Driving for work

 Content Editor ‭[1]‬

​If your job involves a lot of driving, it is important that you optimise your driving position to reduce the likelihood of it causing aches and pains. Equally, if you are suffering from a musculoskeletal condition (joint and muscle pain), sitting incorrectly in your vehicle could make your pain feel worse.

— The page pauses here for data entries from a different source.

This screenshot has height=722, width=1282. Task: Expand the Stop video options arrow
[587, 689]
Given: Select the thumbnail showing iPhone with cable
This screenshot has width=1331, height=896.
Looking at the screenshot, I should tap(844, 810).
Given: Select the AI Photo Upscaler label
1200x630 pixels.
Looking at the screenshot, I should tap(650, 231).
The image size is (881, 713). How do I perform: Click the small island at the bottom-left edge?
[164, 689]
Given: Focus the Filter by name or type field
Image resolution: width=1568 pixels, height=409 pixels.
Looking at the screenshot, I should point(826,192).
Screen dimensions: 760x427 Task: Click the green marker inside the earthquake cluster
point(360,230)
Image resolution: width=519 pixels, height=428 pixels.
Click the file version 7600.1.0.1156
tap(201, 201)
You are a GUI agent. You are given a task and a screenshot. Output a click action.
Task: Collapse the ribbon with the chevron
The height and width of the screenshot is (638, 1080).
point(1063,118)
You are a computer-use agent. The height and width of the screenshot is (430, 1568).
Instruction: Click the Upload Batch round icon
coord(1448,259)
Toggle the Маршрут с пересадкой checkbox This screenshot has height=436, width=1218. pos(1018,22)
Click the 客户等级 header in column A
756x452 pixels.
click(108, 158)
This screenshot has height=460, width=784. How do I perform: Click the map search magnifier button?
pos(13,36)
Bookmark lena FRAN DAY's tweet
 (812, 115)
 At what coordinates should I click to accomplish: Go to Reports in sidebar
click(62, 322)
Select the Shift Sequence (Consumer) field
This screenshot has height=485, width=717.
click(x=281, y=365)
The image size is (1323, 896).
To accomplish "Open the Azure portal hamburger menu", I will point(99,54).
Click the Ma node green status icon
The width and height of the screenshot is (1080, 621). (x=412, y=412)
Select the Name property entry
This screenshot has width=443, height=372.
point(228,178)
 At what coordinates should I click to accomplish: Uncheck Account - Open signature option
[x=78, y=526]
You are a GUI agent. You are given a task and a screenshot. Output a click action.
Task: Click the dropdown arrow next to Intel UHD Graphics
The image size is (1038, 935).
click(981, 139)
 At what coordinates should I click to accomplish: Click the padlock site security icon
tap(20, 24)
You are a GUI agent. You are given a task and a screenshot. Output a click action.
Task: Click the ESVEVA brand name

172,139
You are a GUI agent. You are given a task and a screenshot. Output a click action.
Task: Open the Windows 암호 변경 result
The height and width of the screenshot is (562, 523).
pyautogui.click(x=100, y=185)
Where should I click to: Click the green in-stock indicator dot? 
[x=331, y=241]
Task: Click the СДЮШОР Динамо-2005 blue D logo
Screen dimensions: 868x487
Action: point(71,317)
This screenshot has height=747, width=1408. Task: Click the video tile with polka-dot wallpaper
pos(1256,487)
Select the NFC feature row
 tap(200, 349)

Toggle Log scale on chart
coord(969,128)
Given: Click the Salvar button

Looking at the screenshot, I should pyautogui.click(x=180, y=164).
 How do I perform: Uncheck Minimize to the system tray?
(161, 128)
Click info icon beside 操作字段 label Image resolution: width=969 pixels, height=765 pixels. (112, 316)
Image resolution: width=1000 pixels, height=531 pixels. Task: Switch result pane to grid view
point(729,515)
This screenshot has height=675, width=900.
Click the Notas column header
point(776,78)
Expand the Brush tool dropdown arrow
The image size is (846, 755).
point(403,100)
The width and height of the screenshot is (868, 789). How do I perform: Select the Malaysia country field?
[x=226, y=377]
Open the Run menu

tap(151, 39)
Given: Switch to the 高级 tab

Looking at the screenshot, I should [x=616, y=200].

We would recommend making the following adjustments before you set off:

Driving position image

  1. Raise the seat to a comfortable height.
  2. Make sure the seat is far enough forward that you can fully press down on the pedals without having to stretch your legs and are able to reach all the hand controls comfortably.
  3. Tilt the seat cushion to support the full length of your thighs, but without putting pressure on the back of your knees.
  4. Adjust the backrest so it is supportive of your spine, providing even pressure at the base of your back.
  5. Adjust the steering wheel so it is comfortably in reach, your shoulders should be relaxed and your elbows slightly bent.
  6. Ensure the headrest is in position and supportive, it shouldn't be pushing your head into a forward positon.
These ergonomic checks should be done each time you get in your vehicle, and adjustments can be fine-tuned as necessary.

Other helpful tips
  • Change your posture regularly - there isn't a position that is comfortable for long periods of time.
  • Take regular breaks to get out, stretch, and move around.
  • Do not use your car as an office.
  • Inform your manager if you are experiencing  any discomfort or pain whilst driving. 

Disclaimer: The content on this page is provided for general information purposes only and is not meant to replace a physiotherapy or medical consultation.

While we may include links to other websites, the Trust is not responsible for the content of any external sites, nor should selection be seen as an endorsement.